>>>

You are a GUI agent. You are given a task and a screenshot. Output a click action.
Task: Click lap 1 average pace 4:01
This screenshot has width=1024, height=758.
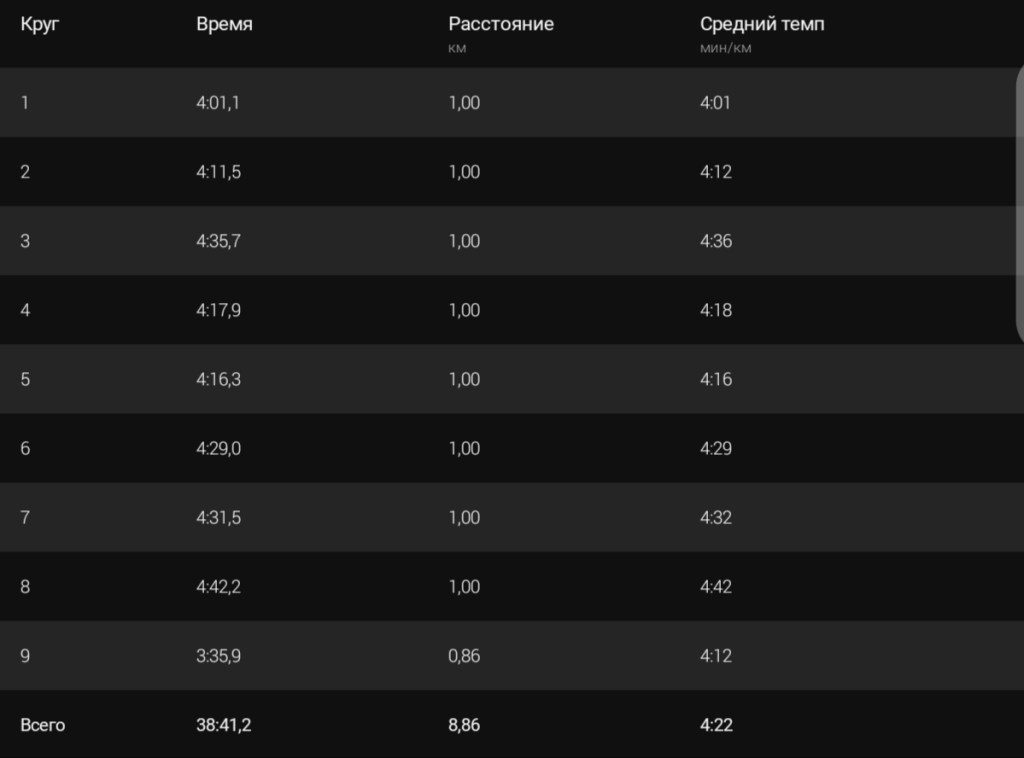pos(716,102)
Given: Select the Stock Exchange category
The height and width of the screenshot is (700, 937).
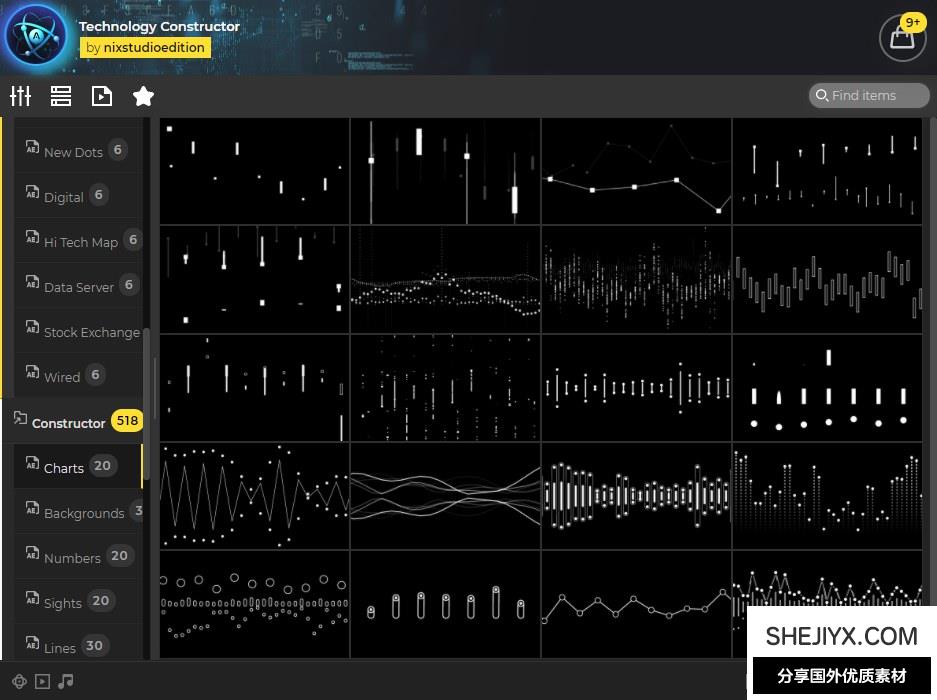Looking at the screenshot, I should click(91, 332).
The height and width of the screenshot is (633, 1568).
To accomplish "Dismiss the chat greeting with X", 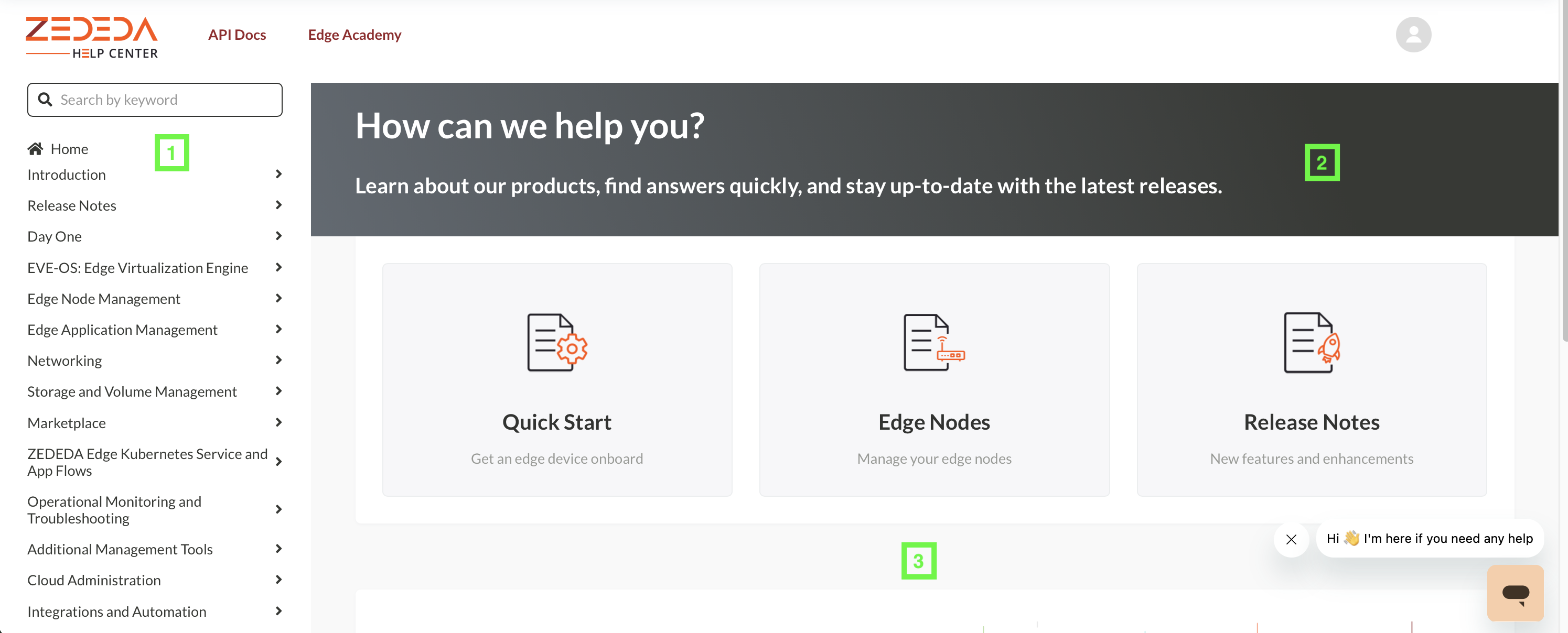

<<<

_Prompt:_ Leaving out all pictures, print exactly the lines above from the one containing "Given: Select the Stock Exchange category" through the last line of the entries.

_Final answer:_
Given: Select the Stock Exchange category
The height and width of the screenshot is (700, 937).
Looking at the screenshot, I should click(91, 332).
The height and width of the screenshot is (633, 1568).
To accomplish "Dismiss the chat greeting with X", 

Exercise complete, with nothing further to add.